== What needs to be done ==
Repeat the lines running from the line with "At what coordinates" to the line with "Open the 聊天", both included, and nothing else.

Some records
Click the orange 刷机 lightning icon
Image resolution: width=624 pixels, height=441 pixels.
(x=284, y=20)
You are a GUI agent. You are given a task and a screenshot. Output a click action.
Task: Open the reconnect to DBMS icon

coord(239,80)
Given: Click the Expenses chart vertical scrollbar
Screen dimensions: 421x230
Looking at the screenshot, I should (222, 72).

* * *

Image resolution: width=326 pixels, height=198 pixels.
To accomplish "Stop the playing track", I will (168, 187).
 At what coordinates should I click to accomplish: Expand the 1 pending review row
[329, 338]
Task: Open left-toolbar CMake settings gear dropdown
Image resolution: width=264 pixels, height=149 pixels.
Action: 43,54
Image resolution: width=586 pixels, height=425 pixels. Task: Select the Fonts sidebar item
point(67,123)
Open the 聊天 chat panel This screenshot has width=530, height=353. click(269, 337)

== Exercise output ==
 At what coordinates should I click to accomplish: Expand the 1 pending review row
[329, 338]
Task: Open left-toolbar CMake settings gear dropdown
Image resolution: width=264 pixels, height=149 pixels.
Action: 43,54
Image resolution: width=586 pixels, height=425 pixels. Task: Select the Fonts sidebar item
point(67,123)
Open the 聊天 chat panel This screenshot has width=530, height=353. click(269, 337)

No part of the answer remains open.